5.6b Transfer for Western blotting

1. Cut a piece of nitrocellulose membrane and pieces of filter paper so that their size matches that of the gel. Try to avoid touching the nitrocellulose membrane, manipulating it only at the edges. After your gel has incubated in transfer buffer for ten minutes, add the membrane to the transfer buffer.

2. After your membrane has incubated in transfer buffer for five minutes, dip the filter paper and sponges into the transfer buffer. Using the mini trans-blot unit and the gel, make a sandwich of the following:

RED - sponge - paper - membrane - gel - paper - sponge - BLACK

Do not try to take the gel out of the bath without support.

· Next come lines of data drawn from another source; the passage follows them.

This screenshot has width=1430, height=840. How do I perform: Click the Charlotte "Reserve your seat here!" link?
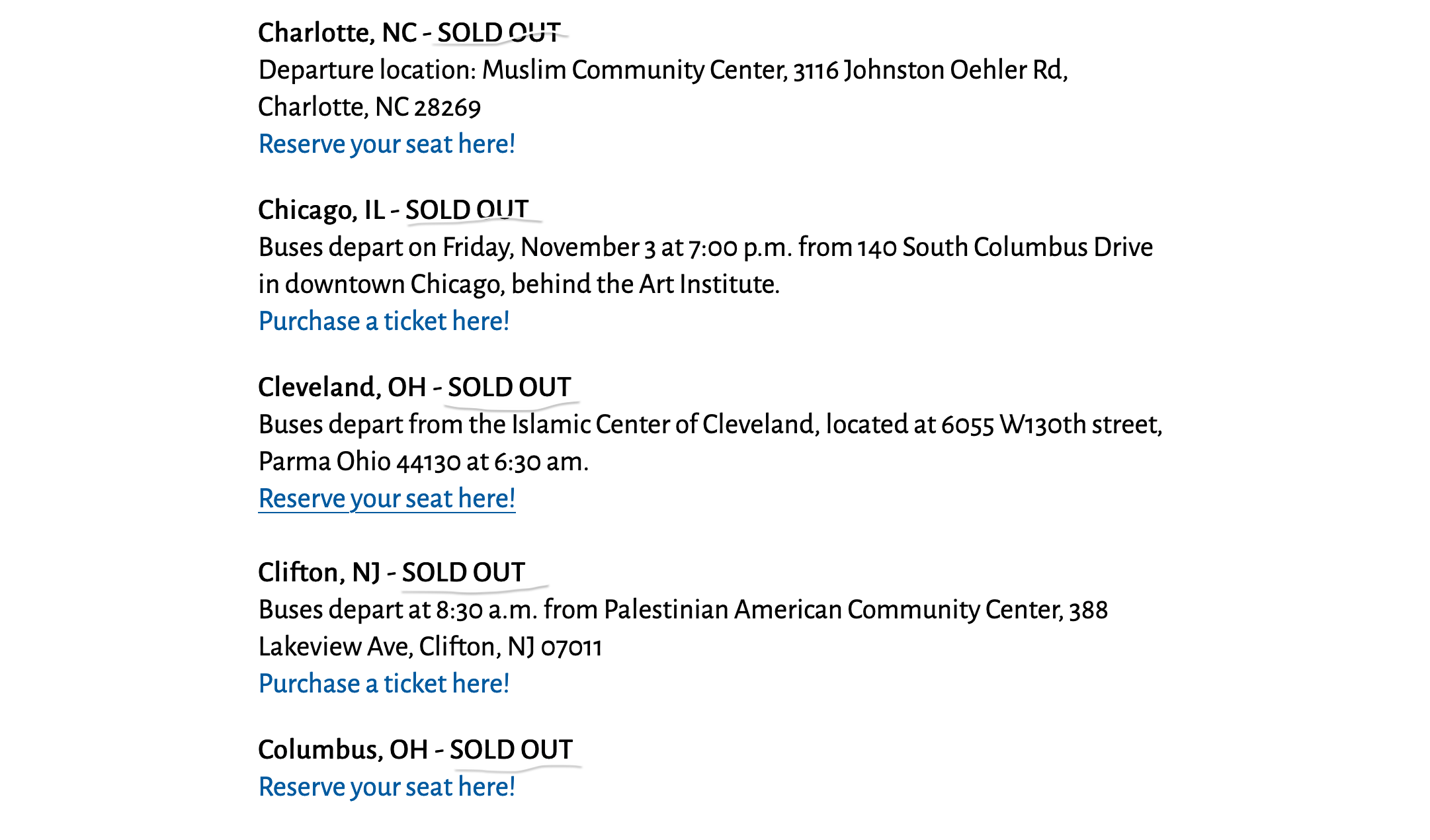386,144
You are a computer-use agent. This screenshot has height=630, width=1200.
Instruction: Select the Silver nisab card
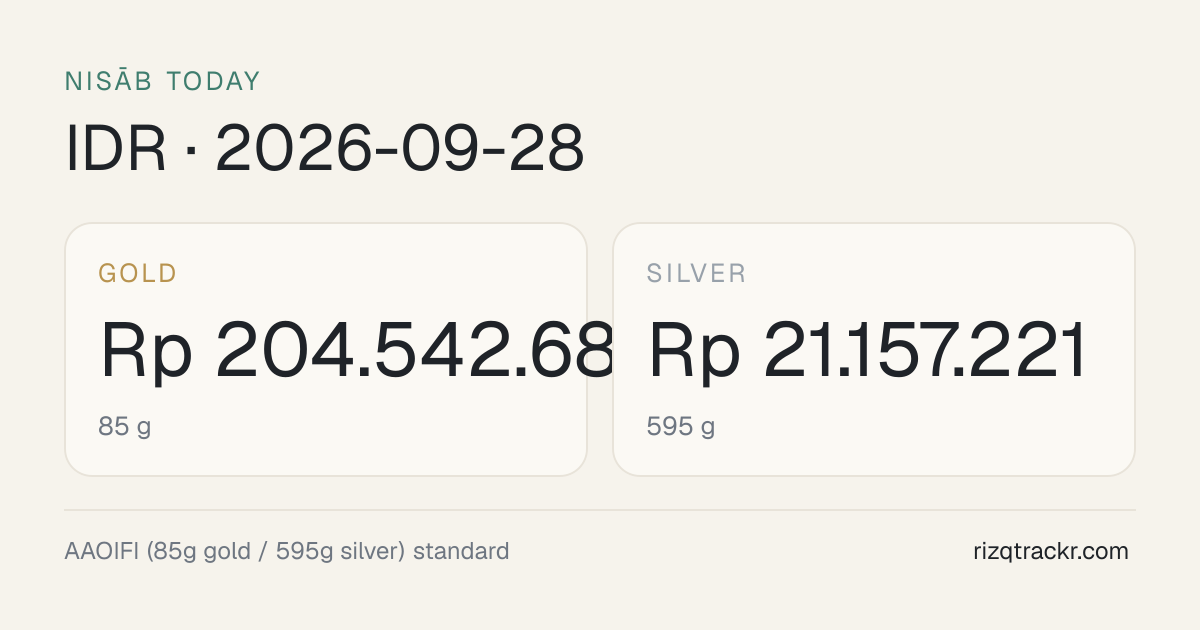pyautogui.click(x=874, y=349)
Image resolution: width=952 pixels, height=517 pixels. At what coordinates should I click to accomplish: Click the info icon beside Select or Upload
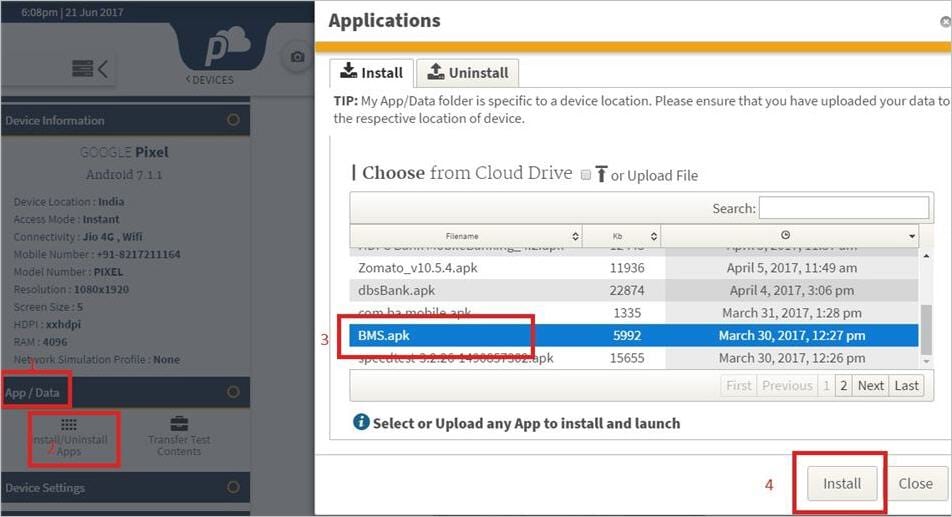[x=361, y=422]
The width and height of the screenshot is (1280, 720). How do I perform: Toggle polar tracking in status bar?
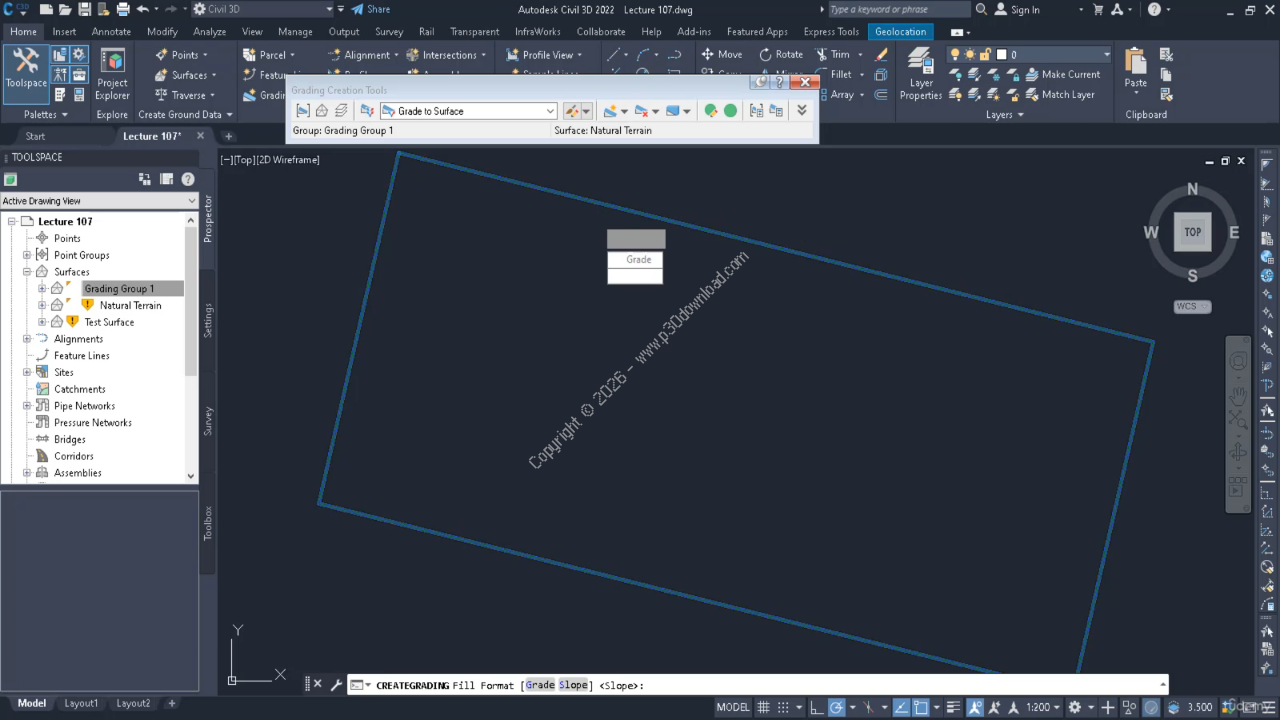click(x=838, y=707)
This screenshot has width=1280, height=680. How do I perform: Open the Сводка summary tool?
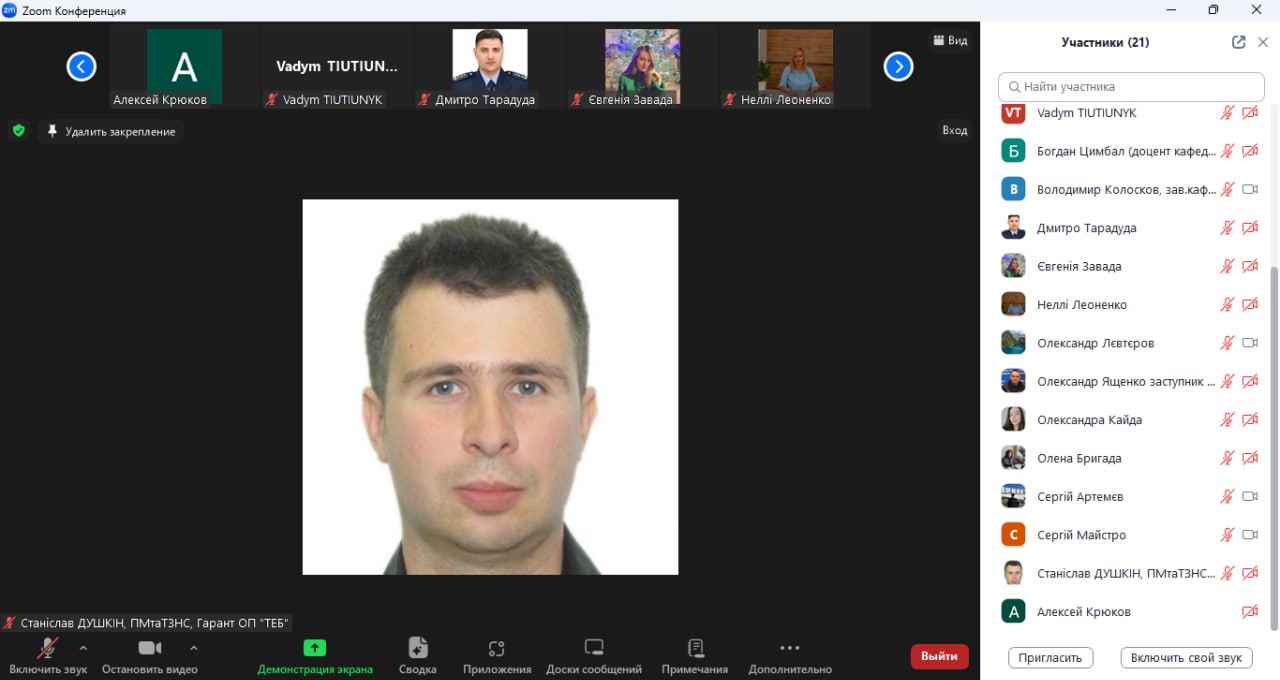[x=417, y=655]
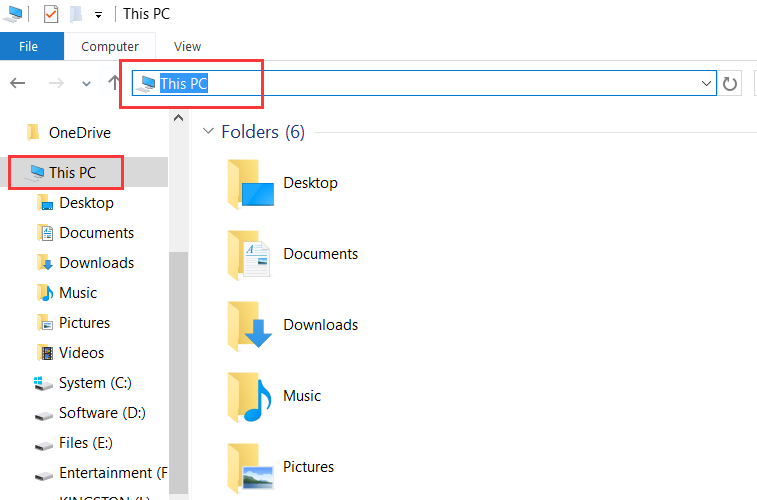Click the Desktop folder icon in main pane
Screen dimensions: 757x500
[250, 185]
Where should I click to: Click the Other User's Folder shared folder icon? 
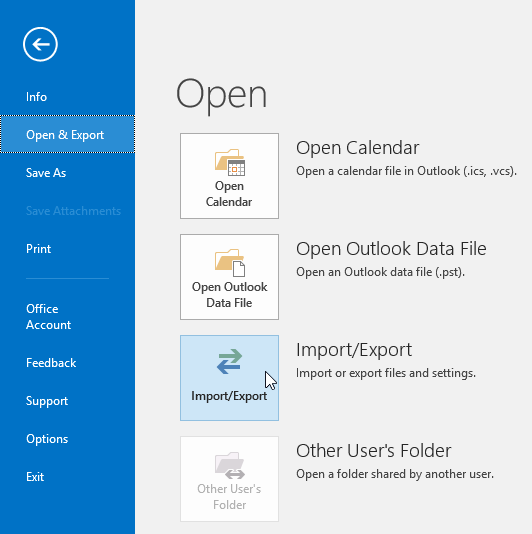[230, 465]
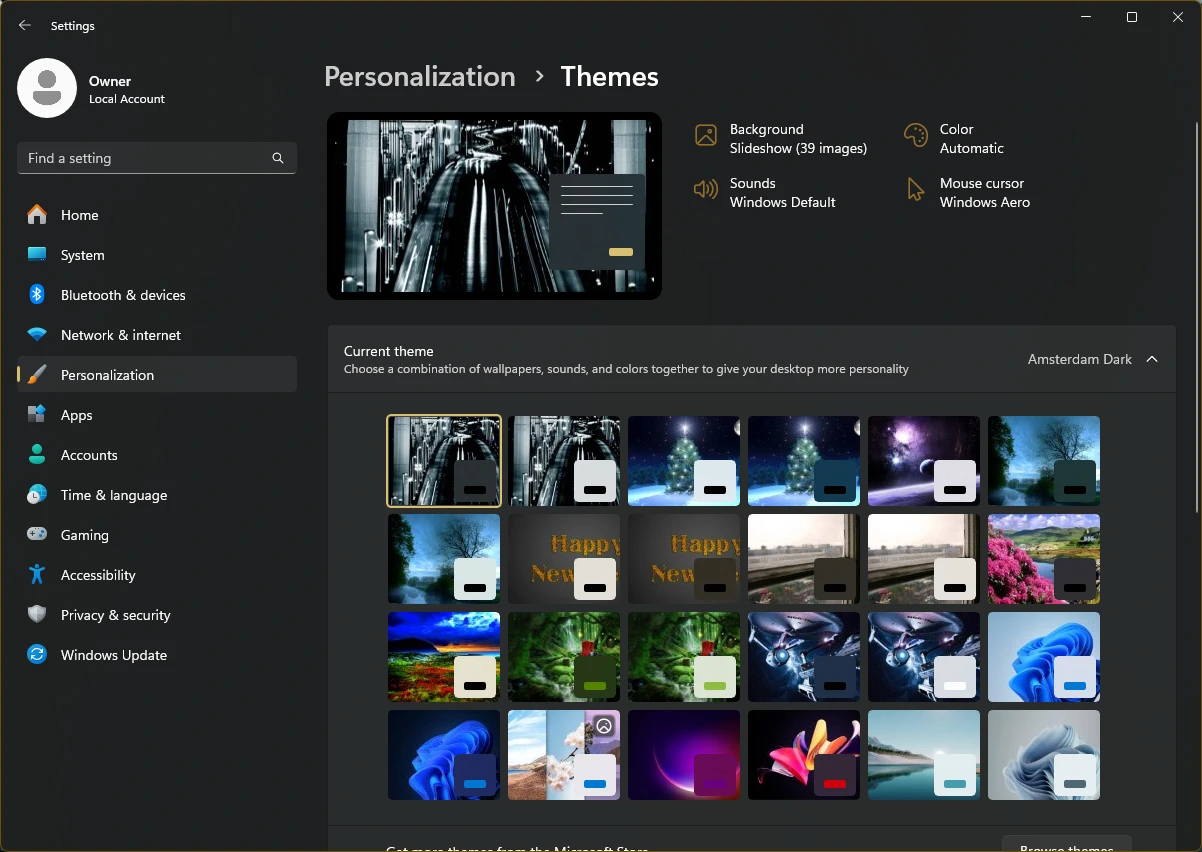Click the Windows Update sync icon
The image size is (1202, 852).
click(x=37, y=655)
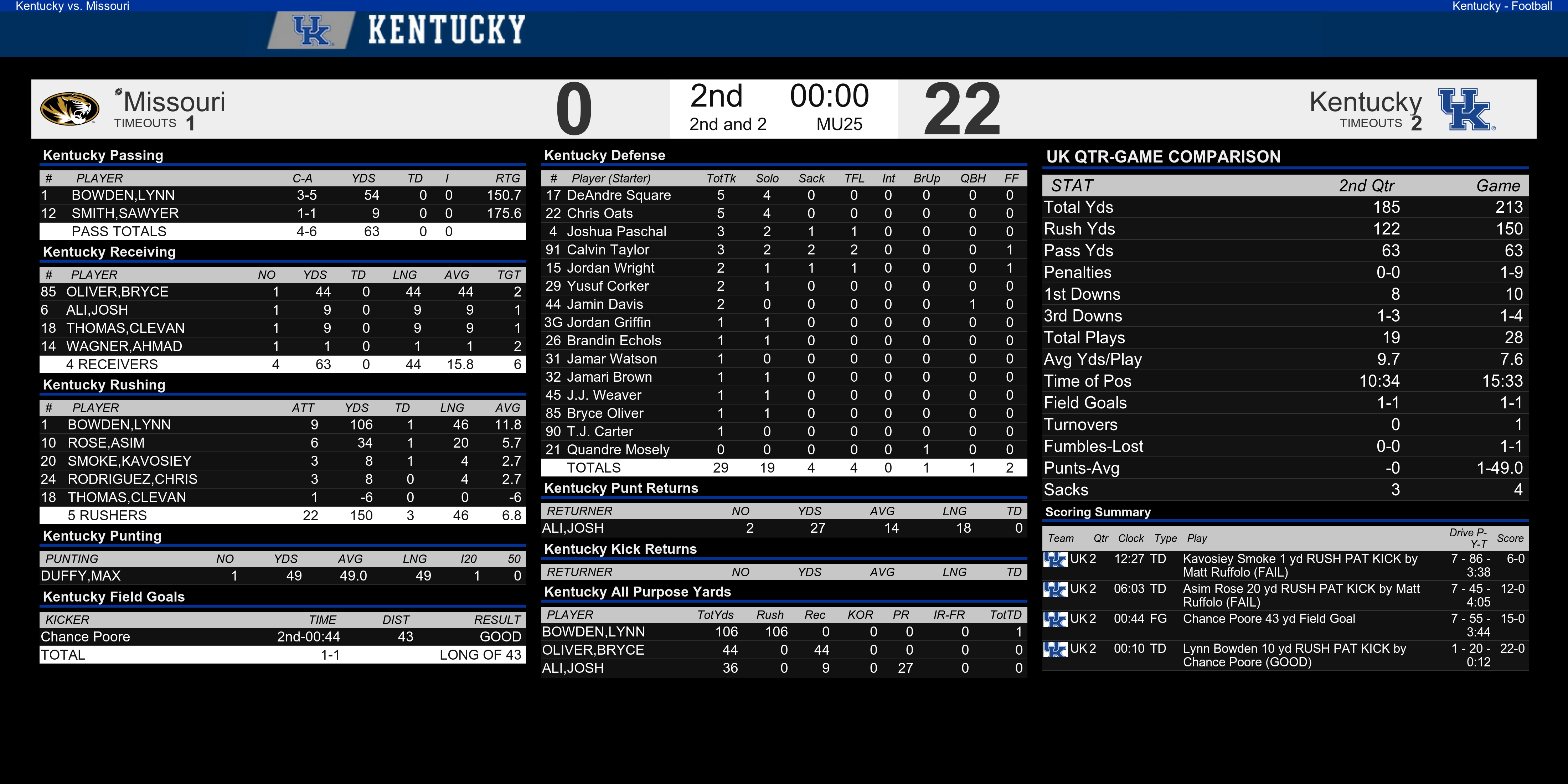Click UK icon on Kavosiey Smoke touchdown row
The height and width of the screenshot is (784, 1568).
tap(1056, 559)
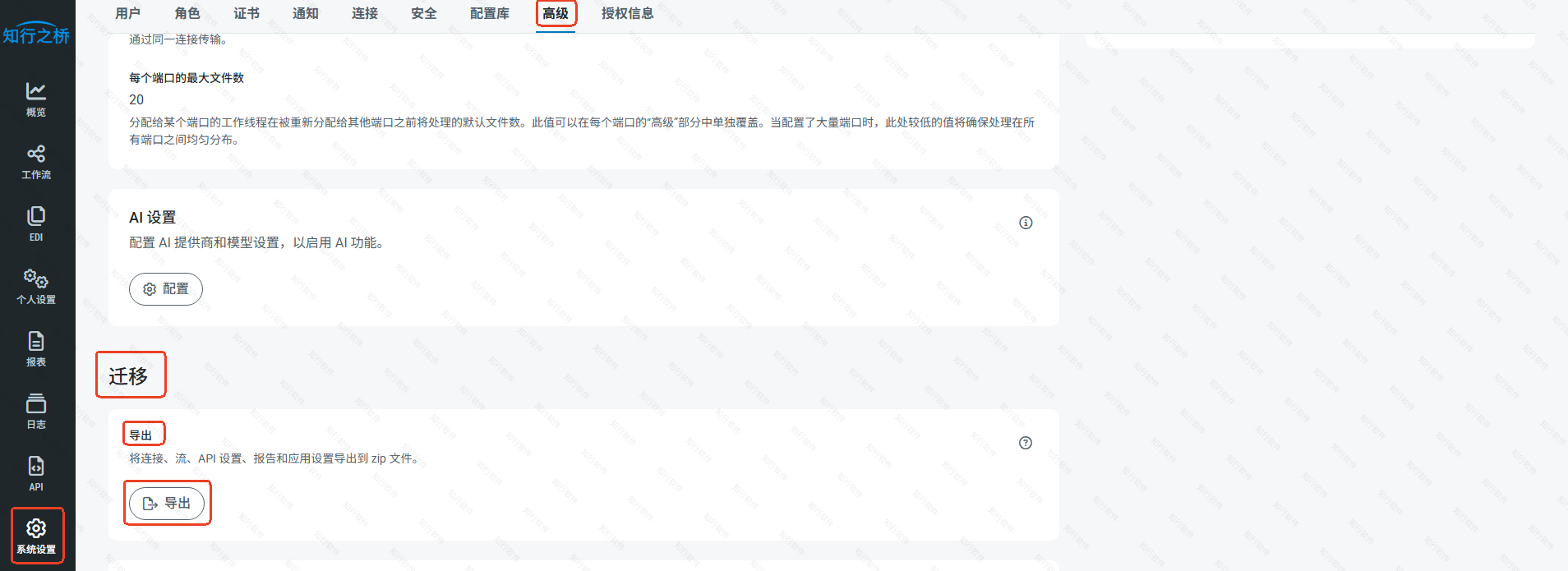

Slip either the membrane or the wedge underneath the gel, using it for support.



Don’t let the gel dry out, and pour a little extra transfer buffer over it if it's getting sticky and you're having trouble manipulating it.

3. Before sealing it, roll a pipette over the top paper layer of the sandwich to ensure that the membrane and the gel are pressed against each other without any air bubbles that will interfere with the transfer.

4. Insert this sandwich into the blotting apparatus and pour in enough transfer buffer to fill the transblot apparatus.

5. Run at ~100 V for ~ 60 minutes or ~25 V overnight in the refrigerator to allow transfer of proteins from the gel to the nitrocellulose.

6. Turn off mini trans-blot unit. Remove mini trans-blot sandwich, and carefully peel nitrocellulose membrane from gel. Wash briefly with TBST. Your membrane is ready to be blocked, probed with antibodies, and developed.